Key Takeaways
- Nike’s stock remains well below its 2023 close, but they’ve nearly reached break-even for 2025 as more investors have bought into the company’s turnaround plan.
- Now some analysts think the stock can keep climbing—and perhaps snag a triple-digit price tag again for the first time since early last year.
Nike has just about done it.
By that, we mean neither teamed up with a Kardashian nor reworked the brand’s legendary tagline—though that stuff is happening too. We’re talking about the sneaker and athleticwear company’s shares, which finished 2024 above $75 apiece and closed below $54 in April, have almost round-tripped, finishing Tuesday just under $71.

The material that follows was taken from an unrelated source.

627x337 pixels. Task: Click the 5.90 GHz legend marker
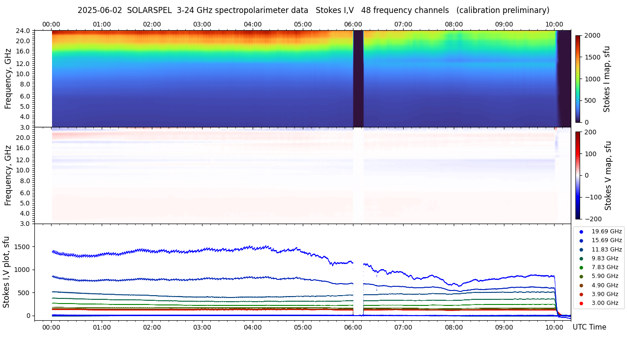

They’re still more than a third below where they ended 2023, recalling the steep drop that led to the replacement of Nike’s (NKE) CEO with Elliott Hill, the current chief, and well off 2021’s record highs. But there’s optimism behind the shares that has some analysts looking toward triple-digit prices for the stock for the first time since March 2024.
Why This News Is Significant
Nike remains one of the world’s best-known brands, but the company has had to fight especially hard for its share of consumer dollars lately, illustrating how even the most storied companies can grow stale. Now the widely held stock, a Dow component, has climbed its way back toward break-even for 2025, with some investors saying its turnaround is more than a fad.
Hill was brought back after a bad fiscal fourth quarter and downbeat outlook had investors fleeing the iconic company’s stock. Investors, it now appears, have bought back in ahead of another quarterly update set for next week.
Wall Street analysts, too, are increasingly on board. Their mean price target, recently above $80, is only a 13% premium to Tuesday’s close, and more now say things have improved.
Baird analysts on Monday called Nike a “fresh pick,” citing the possibility of guidance-beating result—the company on a June conference call said it expected fiscal first-quarter revenue to fall in the “mid-single digits”—and upbeat signals about inventory, sales quality and product innovation as “key indicators the turnaround is real.” They have an $88 price target on the stock.
Bank of America, which has a slightly more cautious $84 target, expects the latest results to reflect a solid back to school season but also trimmed projected gross margins, citing tariff concerns.
There’s still a range of outlooks on the shares. Several analysts tracked by Visible Alpha are currently calling for the stock to fall, though “buy” ratings are still the most common. On the bull side, Baird’s target is the highest around; Morgan Stanley on Monday lifted its target, but only to $70.
Baird, for its part, thinks the longer-term outlook could have the shares back above $100 apiece. The stock, its analysts wrote, “can work toward the low-to-mid $100/share range over 18-24 months.”